-- Opening Marker --

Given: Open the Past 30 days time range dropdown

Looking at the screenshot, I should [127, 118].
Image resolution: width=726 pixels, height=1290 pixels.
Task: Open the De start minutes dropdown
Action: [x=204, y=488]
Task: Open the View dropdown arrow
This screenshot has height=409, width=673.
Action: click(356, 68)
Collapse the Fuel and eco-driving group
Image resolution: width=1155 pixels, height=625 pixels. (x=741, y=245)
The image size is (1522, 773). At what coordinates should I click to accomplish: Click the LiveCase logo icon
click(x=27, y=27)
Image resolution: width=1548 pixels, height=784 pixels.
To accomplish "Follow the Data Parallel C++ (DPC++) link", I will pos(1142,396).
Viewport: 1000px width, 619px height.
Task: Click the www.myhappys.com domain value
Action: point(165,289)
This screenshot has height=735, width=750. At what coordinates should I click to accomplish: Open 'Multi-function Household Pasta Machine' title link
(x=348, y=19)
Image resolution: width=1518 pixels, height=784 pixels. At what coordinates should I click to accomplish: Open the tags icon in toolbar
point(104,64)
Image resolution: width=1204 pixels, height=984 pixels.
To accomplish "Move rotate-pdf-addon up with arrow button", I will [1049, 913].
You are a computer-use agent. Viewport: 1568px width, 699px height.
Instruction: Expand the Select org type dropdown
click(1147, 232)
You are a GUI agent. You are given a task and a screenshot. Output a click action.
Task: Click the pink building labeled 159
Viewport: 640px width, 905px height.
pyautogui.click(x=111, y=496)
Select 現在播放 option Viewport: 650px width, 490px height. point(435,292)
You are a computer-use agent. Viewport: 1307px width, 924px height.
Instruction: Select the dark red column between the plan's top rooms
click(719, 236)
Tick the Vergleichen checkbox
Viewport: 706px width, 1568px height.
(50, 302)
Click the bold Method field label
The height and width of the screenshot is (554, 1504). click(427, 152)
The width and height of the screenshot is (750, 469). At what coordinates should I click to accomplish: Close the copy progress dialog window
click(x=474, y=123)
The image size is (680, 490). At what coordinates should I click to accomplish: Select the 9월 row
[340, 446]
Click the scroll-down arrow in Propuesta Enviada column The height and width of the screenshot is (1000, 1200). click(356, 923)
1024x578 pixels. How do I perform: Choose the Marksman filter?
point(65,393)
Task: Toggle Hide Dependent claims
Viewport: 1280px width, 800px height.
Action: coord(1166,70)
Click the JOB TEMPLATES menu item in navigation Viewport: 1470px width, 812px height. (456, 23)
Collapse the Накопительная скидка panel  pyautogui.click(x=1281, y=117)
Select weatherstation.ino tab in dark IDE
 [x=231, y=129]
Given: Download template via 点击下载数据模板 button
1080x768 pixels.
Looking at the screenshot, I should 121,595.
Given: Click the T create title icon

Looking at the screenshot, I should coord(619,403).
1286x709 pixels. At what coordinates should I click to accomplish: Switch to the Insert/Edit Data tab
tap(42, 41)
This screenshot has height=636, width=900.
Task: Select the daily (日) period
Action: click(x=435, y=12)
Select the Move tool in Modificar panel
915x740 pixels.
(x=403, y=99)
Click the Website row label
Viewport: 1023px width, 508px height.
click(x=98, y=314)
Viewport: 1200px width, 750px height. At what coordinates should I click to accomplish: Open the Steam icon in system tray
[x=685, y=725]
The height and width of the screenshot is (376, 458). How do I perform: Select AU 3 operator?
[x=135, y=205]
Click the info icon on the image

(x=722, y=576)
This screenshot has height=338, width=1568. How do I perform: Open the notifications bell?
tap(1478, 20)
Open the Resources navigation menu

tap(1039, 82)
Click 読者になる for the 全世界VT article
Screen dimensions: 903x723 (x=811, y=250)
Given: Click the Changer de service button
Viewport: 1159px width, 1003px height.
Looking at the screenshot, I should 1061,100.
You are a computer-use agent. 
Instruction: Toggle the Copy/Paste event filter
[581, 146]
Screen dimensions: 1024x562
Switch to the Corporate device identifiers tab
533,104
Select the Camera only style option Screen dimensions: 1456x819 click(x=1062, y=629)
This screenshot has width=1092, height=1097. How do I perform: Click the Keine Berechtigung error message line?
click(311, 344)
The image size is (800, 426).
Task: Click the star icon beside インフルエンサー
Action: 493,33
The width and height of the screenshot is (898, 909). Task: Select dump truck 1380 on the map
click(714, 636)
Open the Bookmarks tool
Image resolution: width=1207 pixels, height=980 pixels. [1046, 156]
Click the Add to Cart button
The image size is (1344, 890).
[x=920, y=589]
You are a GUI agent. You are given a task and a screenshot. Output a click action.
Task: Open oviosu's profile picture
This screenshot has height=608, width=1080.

-- Closing Marker --

**Task to carry out:**
After reading the entries, reproduce every one of them exactly.

**Exercise solution:**
Given: Open the Past 30 days time range dropdown

Looking at the screenshot, I should [127, 118].
Image resolution: width=726 pixels, height=1290 pixels.
Task: Open the De start minutes dropdown
Action: [x=204, y=488]
Task: Open the View dropdown arrow
This screenshot has height=409, width=673.
Action: click(356, 68)
Collapse the Fuel and eco-driving group
Image resolution: width=1155 pixels, height=625 pixels. (x=741, y=245)
The image size is (1522, 773). At what coordinates should I click to accomplish: Click the LiveCase logo icon
click(x=27, y=27)
Image resolution: width=1548 pixels, height=784 pixels.
To accomplish "Follow the Data Parallel C++ (DPC++) link", I will pos(1142,396).
Viewport: 1000px width, 619px height.
Task: Click the www.myhappys.com domain value
Action: point(165,289)
This screenshot has height=735, width=750. At what coordinates should I click to accomplish: Open 'Multi-function Household Pasta Machine' title link
(x=348, y=19)
Image resolution: width=1518 pixels, height=784 pixels. At what coordinates should I click to accomplish: Open the tags icon in toolbar
point(104,64)
Image resolution: width=1204 pixels, height=984 pixels.
To accomplish "Move rotate-pdf-addon up with arrow button", I will [1049, 913].
You are a computer-use agent. Viewport: 1568px width, 699px height.
Instruction: Expand the Select org type dropdown
click(1147, 232)
You are a GUI agent. You are given a task and a screenshot. Output a click action.
Task: Click the pink building labeled 159
Viewport: 640px width, 905px height.
pyautogui.click(x=111, y=496)
Select 現在播放 option Viewport: 650px width, 490px height. point(435,292)
You are a computer-use agent. Viewport: 1307px width, 924px height.
Instruction: Select the dark red column between the plan's top rooms
click(719, 236)
Tick the Vergleichen checkbox
Viewport: 706px width, 1568px height.
(50, 302)
Click the bold Method field label
The height and width of the screenshot is (554, 1504). click(427, 152)
The width and height of the screenshot is (750, 469). At what coordinates should I click to accomplish: Close the copy progress dialog window
click(x=474, y=123)
The image size is (680, 490). At what coordinates should I click to accomplish: Select the 9월 row
[340, 446]
Click the scroll-down arrow in Propuesta Enviada column The height and width of the screenshot is (1000, 1200). click(356, 923)
1024x578 pixels. How do I perform: Choose the Marksman filter?
point(65,393)
Task: Toggle Hide Dependent claims
Viewport: 1280px width, 800px height.
Action: coord(1166,70)
Click the JOB TEMPLATES menu item in navigation Viewport: 1470px width, 812px height. (456, 23)
Collapse the Накопительная скидка panel  pyautogui.click(x=1281, y=117)
Select weatherstation.ino tab in dark IDE
 [x=231, y=129]
Given: Download template via 点击下载数据模板 button
1080x768 pixels.
Looking at the screenshot, I should 121,595.
Given: Click the T create title icon

Looking at the screenshot, I should coord(619,403).
1286x709 pixels. At what coordinates should I click to accomplish: Switch to the Insert/Edit Data tab
tap(42, 41)
This screenshot has height=636, width=900.
Task: Select the daily (日) period
Action: click(x=435, y=12)
Select the Move tool in Modificar panel
915x740 pixels.
(x=403, y=99)
Click the Website row label
Viewport: 1023px width, 508px height.
click(x=98, y=314)
Viewport: 1200px width, 750px height. At what coordinates should I click to accomplish: Open the Steam icon in system tray
[x=685, y=725]
The height and width of the screenshot is (376, 458). How do I perform: Select AU 3 operator?
[x=135, y=205]
Click the info icon on the image

(x=722, y=576)
This screenshot has height=338, width=1568. How do I perform: Open the notifications bell?
tap(1478, 20)
Open the Resources navigation menu

tap(1039, 82)
Click 読者になる for the 全世界VT article
Screen dimensions: 903x723 (x=811, y=250)
Given: Click the Changer de service button
Viewport: 1159px width, 1003px height.
Looking at the screenshot, I should 1061,100.
You are a computer-use agent. 
Instruction: Toggle the Copy/Paste event filter
[581, 146]
Screen dimensions: 1024x562
Switch to the Corporate device identifiers tab
533,104
Select the Camera only style option Screen dimensions: 1456x819 click(x=1062, y=629)
This screenshot has width=1092, height=1097. How do I perform: Click the Keine Berechtigung error message line?
click(311, 344)
The image size is (800, 426).
Task: Click the star icon beside インフルエンサー
Action: 493,33
The width and height of the screenshot is (898, 909). Task: Select dump truck 1380 on the map
click(714, 636)
Open the Bookmarks tool
Image resolution: width=1207 pixels, height=980 pixels. [1046, 156]
Click the Add to Cart button
The image size is (1344, 890).
[x=920, y=589]
You are a GUI agent. You are given a task and a screenshot. Output a click action.
Task: Open oviosu's profile picture
This screenshot has height=608, width=1080.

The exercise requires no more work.